For a straightforward vaginal yeast infection, Diflucan (fluconazole) is a single 150 mg dose, and most people don’t need a second one. If your infection is severe or keeps coming back, the timing between doses changes: 72 hours apart for short-term treatment, or once a week for long-term maintenance. How often you can safely take it depends entirely on what type of infection you’re treating.
Single Dose for Uncomplicated Yeast Infections
The standard treatment for a typical vaginal yeast infection is one 150 mg pill, taken once. That’s it. Diflucan has an unusually long half-life for an antifungal, roughly 30 hours on average (with a range of 20 to 50 hours). That means the drug stays active in your body for days after you swallow it. Most people notice symptoms improving within 24 hours, with full relief over the next few days.

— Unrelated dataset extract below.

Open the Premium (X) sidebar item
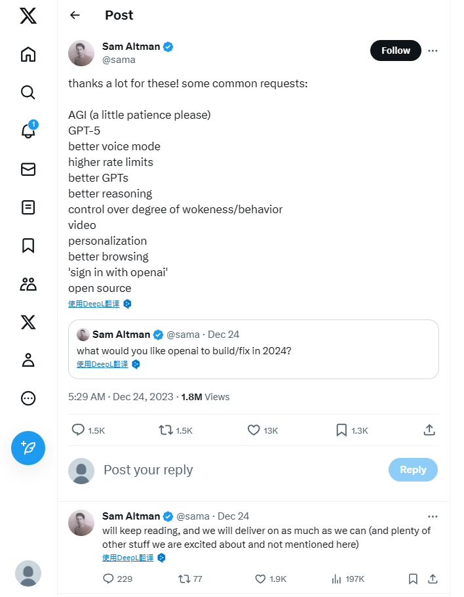This screenshot has width=464, height=597. (28, 321)
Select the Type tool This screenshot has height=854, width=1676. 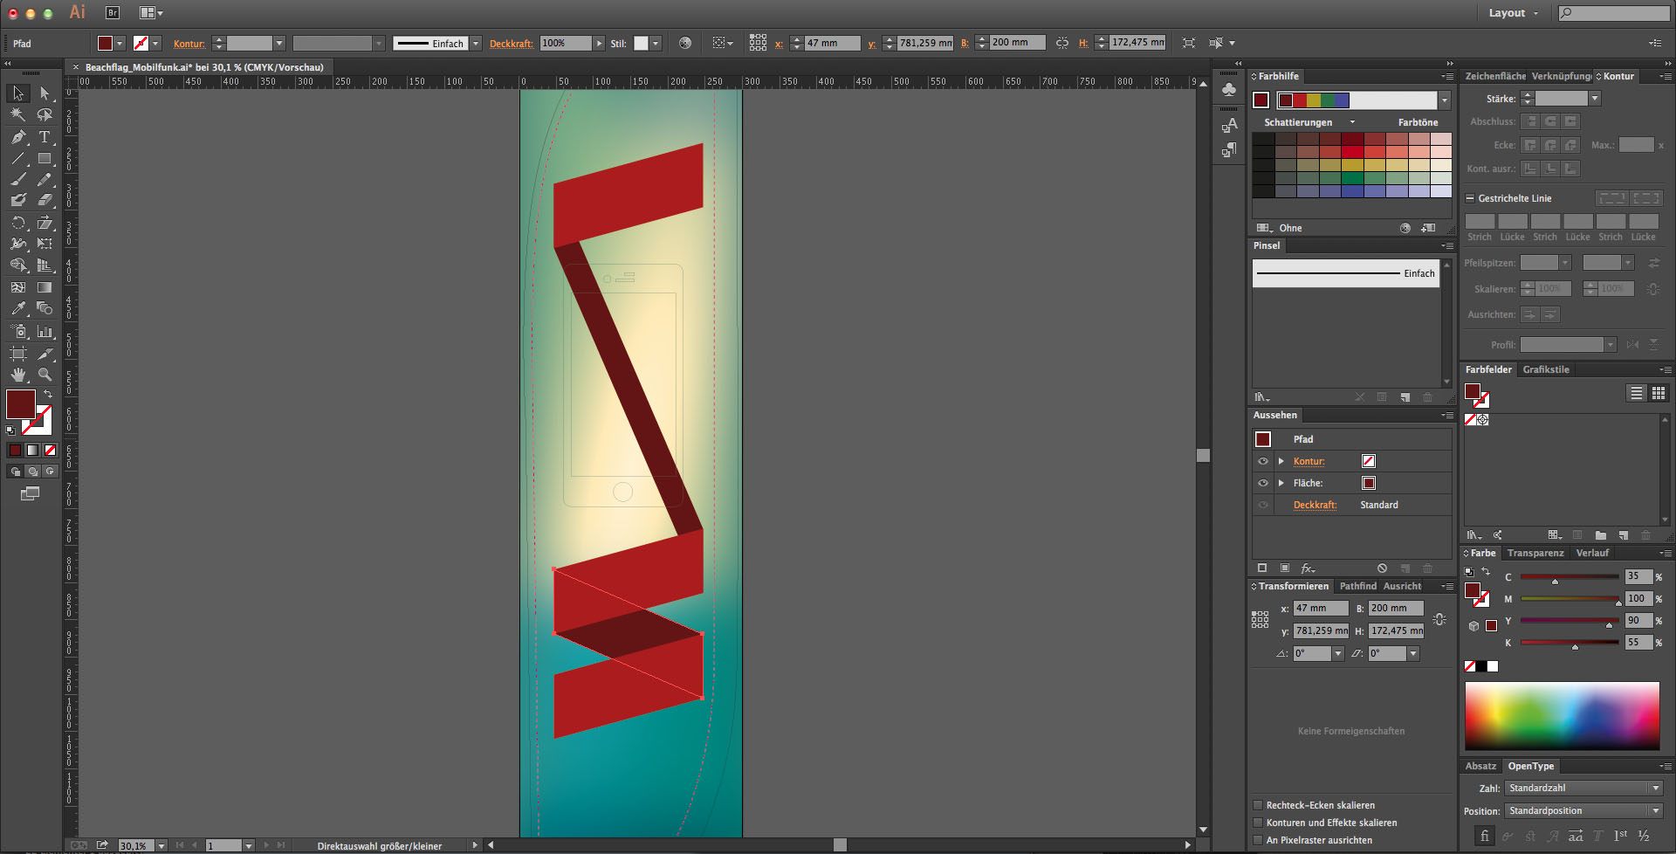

Because the medication lingers, a single dose is enough to clear a mild to moderate infection. If your symptoms haven’t improved after about three days, that’s worth a conversation with your provider rather than simply taking another pill on your own.
Severe Infections: Two Doses, 72 Hours Apart
When a yeast infection causes significant swelling, redness, or cracking, it falls into the “severe” category. The CDC treatment guidelines recommend two sequential 150 mg doses, with the second taken 72 hours (three days) after the first. So if you take your first dose on a Monday morning, the second would be Thursday morning.
That 72-hour gap isn’t arbitrary. It lines up with how the drug is cleared from your system: by the time you take the second dose, blood levels from the first are dropping but haven’t disappeared, so the second dose extends the antifungal effect without stacking to unnecessarily high levels.
Recurrent Infections: Weekly for Up to 6 Months
Recurrent yeast infections, defined as four or more episodes in a year, require a different approach. Treatment happens in two phases.
First, you take a dose every third day for three total doses (on days 1, 4, and 7). This initial burst is designed to fully clear the active infection. After that, you move to a maintenance phase: one dose per week for six months. The goal of maintenance isn’t to treat an active infection but to suppress yeast overgrowth long enough for the pattern to break.
Six months of weekly dosing sounds like a lot, and it is. Your provider will likely want to monitor your liver function periodically during this time, since the drug is processed by the liver. Many people successfully stop after the six-month course without the infections returning, though some do experience recurrence once they stop.
Why You Shouldn’t Just Keep Retaking It
Diflucan is available over the counter in some countries and easy to get prescribed in others, which makes it tempting to self-treat every time symptoms appear. There are a few reasons to be cautious about that.
First, not every yeast-like symptom is actually a yeast infection. Bacterial vaginosis and other conditions can mimic the itching and discharge, and fluconazole won’t help with those. Taking it repeatedly without a confirmed diagnosis delays proper treatment.
Second, fluconazole is a potent enzyme inhibitor in your liver, and that effect persists four to five days after your last dose. This means it can amplify the effects of many other medications during that window. Certain drugs are outright dangerous to combine with it because of the risk of heart rhythm problems. These include some antibiotics, antipsychotics, and heart medications. If you’re on other prescriptions, the frequency with which you take Diflucan matters more than you might expect.
Third, repeated use without a clear plan can contribute to antifungal resistance, making the drug less effective when you truly need it.
Dosing for Other Fungal Infections
Vaginal yeast infections are the most common reason people search for Diflucan dosing, but the drug is also prescribed for oral thrush, esophageal candidiasis, and serious systemic fungal infections. For these conditions, the dosing schedule is completely different: typically a daily dose (ranging from 50 mg to 400 mg depending on the infection) taken for one to several weeks. In life-threatening infections like cryptococcal meningitis, daily doses can go as high as 800 mg.
These higher-dose, longer-duration regimens are managed closely by a healthcare team and aren’t comparable to the occasional 150 mg pill for a yeast infection.
Pregnancy and Diflucan
Even a single 150 mg dose of fluconazole during pregnancy has been linked in epidemiologic studies to an increased risk of miscarriage and birth defects. Because of this, it’s generally not used during pregnancy at all. Women on the long-term weekly maintenance regimen who become pregnant or plan to become pregnant need to stop treatment. The drug’s long half-life also means it takes roughly a week after the last dose to fully clear from the body, which is relevant for anyone considering conception.